USING DRONES TO RECOVER BIPOC HISTORY
The DRONe Project (Descendants Recovering our Names) seeks to create a new generation of BIPOC female innovators in the field of digital historic preservation and drone technology with the skills to becme high-income earners via a paid workforce development program.
MEET THE HERSTORIANS OF SAN DIEGO
San Diego County became the home of numerous Black pioneers post-enslavement as a result of the California Gold Rush. The 2022-2023 program gives young women ages 16-19 the opportunity to work with innovative leaders in technology, LiDAR-enhanced drones, and other advanced geospatial technology to learn more about how they lived and died. This active learning experience includes teaching the fundamentals of entrepreneurship to further empower participants to become technology pioneers.
This cohort of young women from San Diego are mapping historical sites significant in BIPOC California history. The pictures and video will be used to create exhibits for our virtual BIPOC history museum, We The People Museum, coming soon. Additionally, participants receive a monthly $250 stipend as part of a workforce development initiative.
2022-2023 SITES TO BE EXPLORED
Due to missing or vandalized headstones and burial markers, the exact location of some of the interred has been lost.
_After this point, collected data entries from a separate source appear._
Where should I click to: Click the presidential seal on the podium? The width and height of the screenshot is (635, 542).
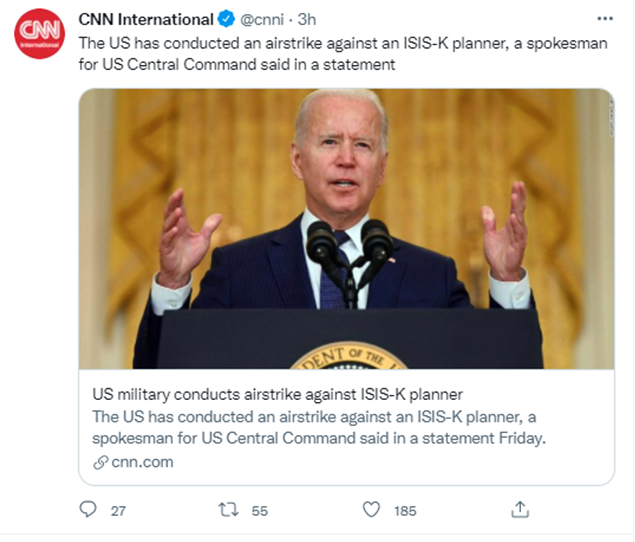[x=349, y=356]
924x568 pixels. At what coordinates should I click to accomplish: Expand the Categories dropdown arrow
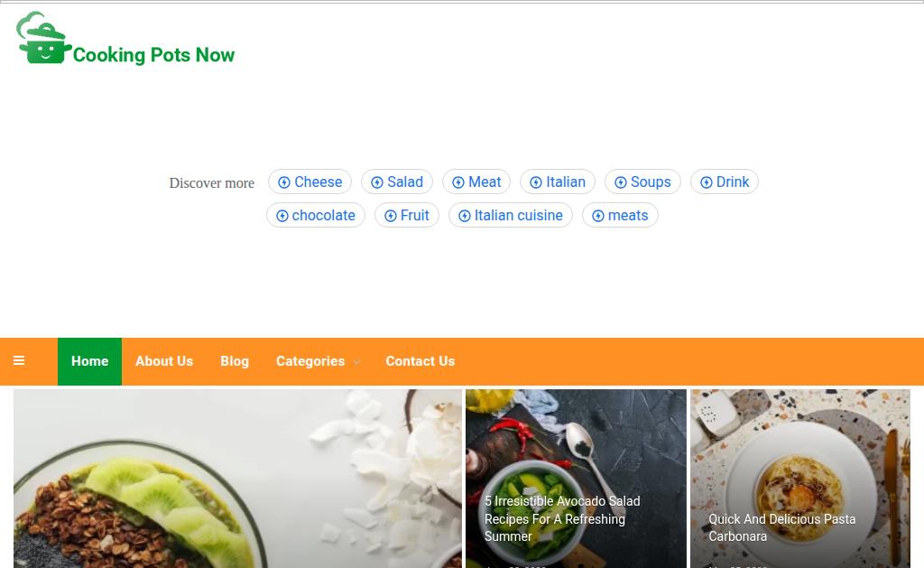[356, 362]
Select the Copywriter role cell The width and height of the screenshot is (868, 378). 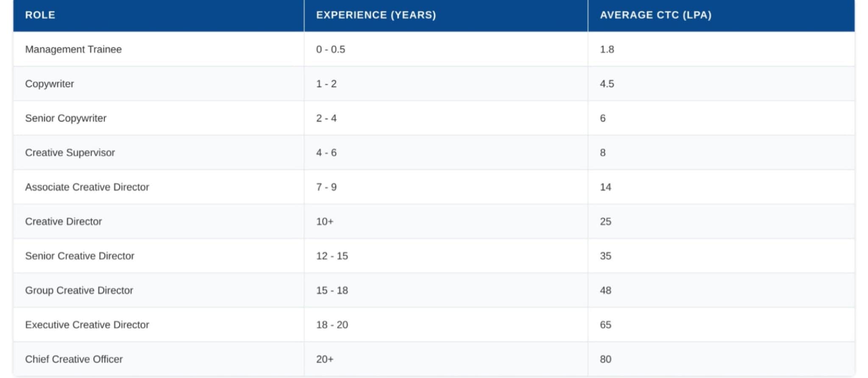[50, 84]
We will work to document the location of everyone interred here. Many of the missing are BIPOC pioneers in the early history of Julian and San Diego County.
HARRISON SERENITY RANCH
Last home of formerly enslaved Black pioneer, Nathan Harrison; the first Black land owner in San Diego County. We will paint a better picture of how Nathan Harrison lived by using LiDAR to discover how he used the mountain while he lived.
STAY UPDATED ON 2023-2024 COHORT
Women Making History
Cohort 2 -
Travel internationally working as a Digital Historic Preservationist, and become a licensed drone pilot with LiDAR data collection and processing skills. Now accepting interest forms for 2023 - 2024 cohort. Please see flyer for eligibility details.
How it Started
Thousands of names and stories of Americans of color are lost or left unfinished by being buried in dilapidated, overrun cemeteries and burial grounds across the United States. Many of these areas have little or no documentation to account for those interred. This information is key to telling the complete stories of these Americans. Using LiDAR drone technology, young BIPOC people are being trained to recover and record these histories, before the damaging effects of weather and unabated terrain disappear them from history completely.
Through early prototypes of the DRONE Project program, we learned that it would take more than simple drones solely equipped with high-quality cameras. To clear the trees and foliage that overshadow these lost and abandoned burial grounds, we required more advanced technology to fulfill the mission.